Somerset is an unincorporated town in Windham County, Vermont, United States. As of the 2020 census, it had a total population of 6.  Somerset is one of five unincorporated towns in Vermont, having been disincorporated in 1937. The town has no local government and the town's affairs are handled by a state-appointed supervisor.

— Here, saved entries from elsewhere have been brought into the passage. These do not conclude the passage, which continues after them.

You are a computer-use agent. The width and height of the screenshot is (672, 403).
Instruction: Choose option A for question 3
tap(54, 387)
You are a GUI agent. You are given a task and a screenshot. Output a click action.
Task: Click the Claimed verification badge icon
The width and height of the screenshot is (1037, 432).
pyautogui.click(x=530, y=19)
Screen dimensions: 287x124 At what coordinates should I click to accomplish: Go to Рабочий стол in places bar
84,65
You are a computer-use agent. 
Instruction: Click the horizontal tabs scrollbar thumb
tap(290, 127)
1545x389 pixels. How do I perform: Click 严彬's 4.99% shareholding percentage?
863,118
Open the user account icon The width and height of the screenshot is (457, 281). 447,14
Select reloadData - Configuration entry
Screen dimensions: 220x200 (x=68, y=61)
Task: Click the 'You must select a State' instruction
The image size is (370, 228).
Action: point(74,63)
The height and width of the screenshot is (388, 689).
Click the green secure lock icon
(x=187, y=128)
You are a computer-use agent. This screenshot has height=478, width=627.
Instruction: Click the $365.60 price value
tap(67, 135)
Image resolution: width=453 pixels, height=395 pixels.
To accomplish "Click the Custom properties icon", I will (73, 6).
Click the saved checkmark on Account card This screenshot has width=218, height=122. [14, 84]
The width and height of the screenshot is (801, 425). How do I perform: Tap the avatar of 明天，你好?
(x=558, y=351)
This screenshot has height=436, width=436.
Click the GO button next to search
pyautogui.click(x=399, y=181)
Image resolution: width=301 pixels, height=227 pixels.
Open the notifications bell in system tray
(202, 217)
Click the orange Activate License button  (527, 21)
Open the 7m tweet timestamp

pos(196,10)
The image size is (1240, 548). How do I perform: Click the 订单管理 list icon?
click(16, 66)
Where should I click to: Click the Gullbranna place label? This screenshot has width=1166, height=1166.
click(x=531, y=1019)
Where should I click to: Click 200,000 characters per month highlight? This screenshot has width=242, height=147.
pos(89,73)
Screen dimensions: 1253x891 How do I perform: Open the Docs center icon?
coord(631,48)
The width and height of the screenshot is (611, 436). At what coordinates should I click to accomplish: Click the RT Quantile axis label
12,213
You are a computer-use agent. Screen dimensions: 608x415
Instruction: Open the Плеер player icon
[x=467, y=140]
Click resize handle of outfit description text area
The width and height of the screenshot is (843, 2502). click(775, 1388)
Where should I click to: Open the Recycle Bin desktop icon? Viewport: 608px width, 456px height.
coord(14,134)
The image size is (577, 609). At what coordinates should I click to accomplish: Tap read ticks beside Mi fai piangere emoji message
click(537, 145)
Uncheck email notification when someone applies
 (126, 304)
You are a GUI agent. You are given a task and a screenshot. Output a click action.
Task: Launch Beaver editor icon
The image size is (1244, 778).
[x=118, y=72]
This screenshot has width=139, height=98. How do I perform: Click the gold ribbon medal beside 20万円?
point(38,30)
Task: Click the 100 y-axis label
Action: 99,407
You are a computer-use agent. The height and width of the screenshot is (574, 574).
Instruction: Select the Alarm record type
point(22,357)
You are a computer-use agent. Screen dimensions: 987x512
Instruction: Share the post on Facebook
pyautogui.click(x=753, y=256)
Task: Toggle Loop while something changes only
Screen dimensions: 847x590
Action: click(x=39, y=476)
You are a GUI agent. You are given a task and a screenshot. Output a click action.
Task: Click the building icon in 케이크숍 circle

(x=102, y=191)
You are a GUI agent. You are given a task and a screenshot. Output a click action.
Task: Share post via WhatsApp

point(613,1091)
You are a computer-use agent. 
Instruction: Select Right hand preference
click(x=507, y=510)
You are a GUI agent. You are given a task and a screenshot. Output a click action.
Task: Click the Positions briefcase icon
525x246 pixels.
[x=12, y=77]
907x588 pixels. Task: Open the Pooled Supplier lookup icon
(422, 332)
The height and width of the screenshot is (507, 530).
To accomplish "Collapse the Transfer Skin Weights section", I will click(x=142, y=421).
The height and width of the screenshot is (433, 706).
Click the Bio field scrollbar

Unincorporated communities in Bennington County, Vermont

Geography
According to the United States Census Bureau, the town had a total area of 28.1 square miles (72.9 km2), of which 26.1 square miles (67.7 km2) is land and 2.0 square miles (5.2 km2) is water. The total area is 7.07% water.  It is located high in the southern Green Mountains, with its little habitable terrain sandwiched between the main spine of those mountains and Mount Snow.

Demographics

At the 2000 census there were 5 people, 2 households, and 1 family residing in the town. The population density was 0.2 people per square mile (0.1/km2). There were 28 housing units at an average density of 1.1 per square mile (0.4/km2).  The racial makeup of the town was 100.00% White.
Of the 2 households 50.0% had children under the age of 18 living with them, 50.0% were married couples living together, and 50.0% were non-families. 50.0% of households were one person who were 65 or older. The average household size was 2.50 and the average family size was 4.00.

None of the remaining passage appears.